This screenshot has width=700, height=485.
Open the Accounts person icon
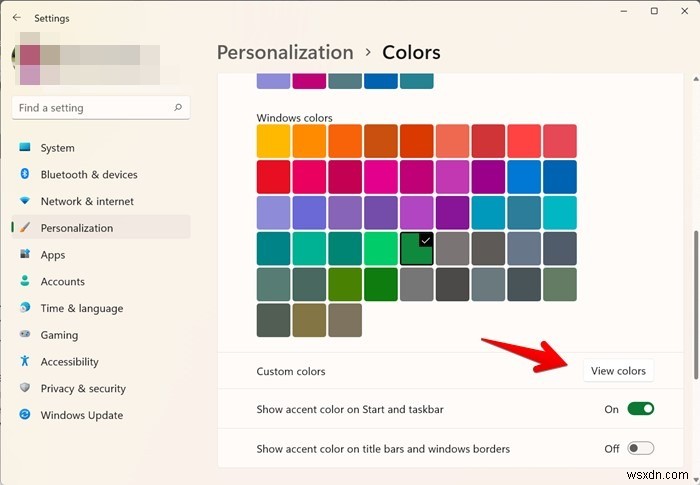coord(25,282)
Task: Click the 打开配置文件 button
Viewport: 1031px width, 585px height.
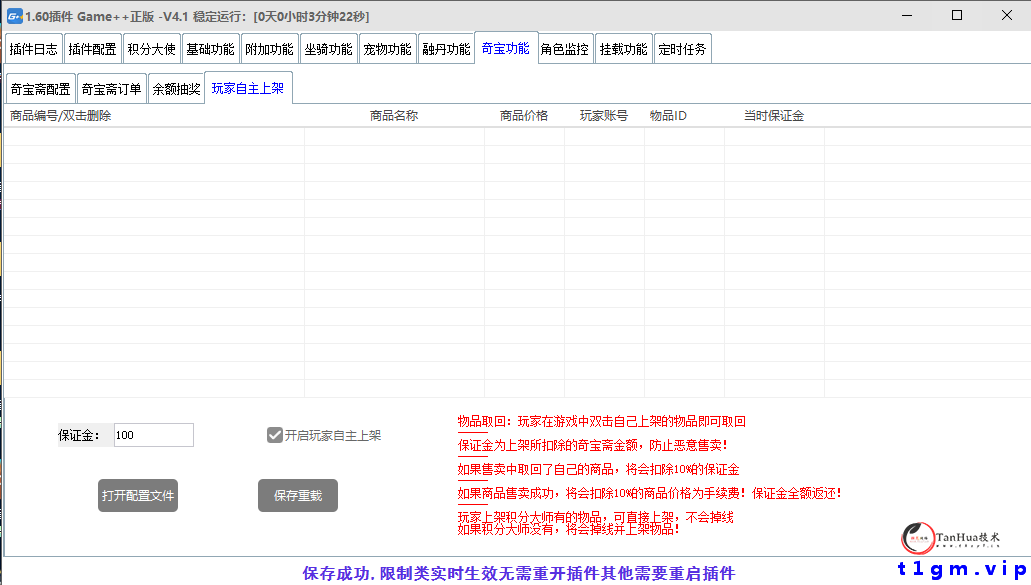Action: pyautogui.click(x=137, y=495)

***

## WORK ORDER
Set down all the lines above exactly as they appear, with no pictures.

## FINAL ANSWER
This screenshot has width=700, height=485.
Open the Accounts person icon
coord(25,282)
Task: Click the 打开配置文件 button
Viewport: 1031px width, 585px height.
Action: pyautogui.click(x=137, y=495)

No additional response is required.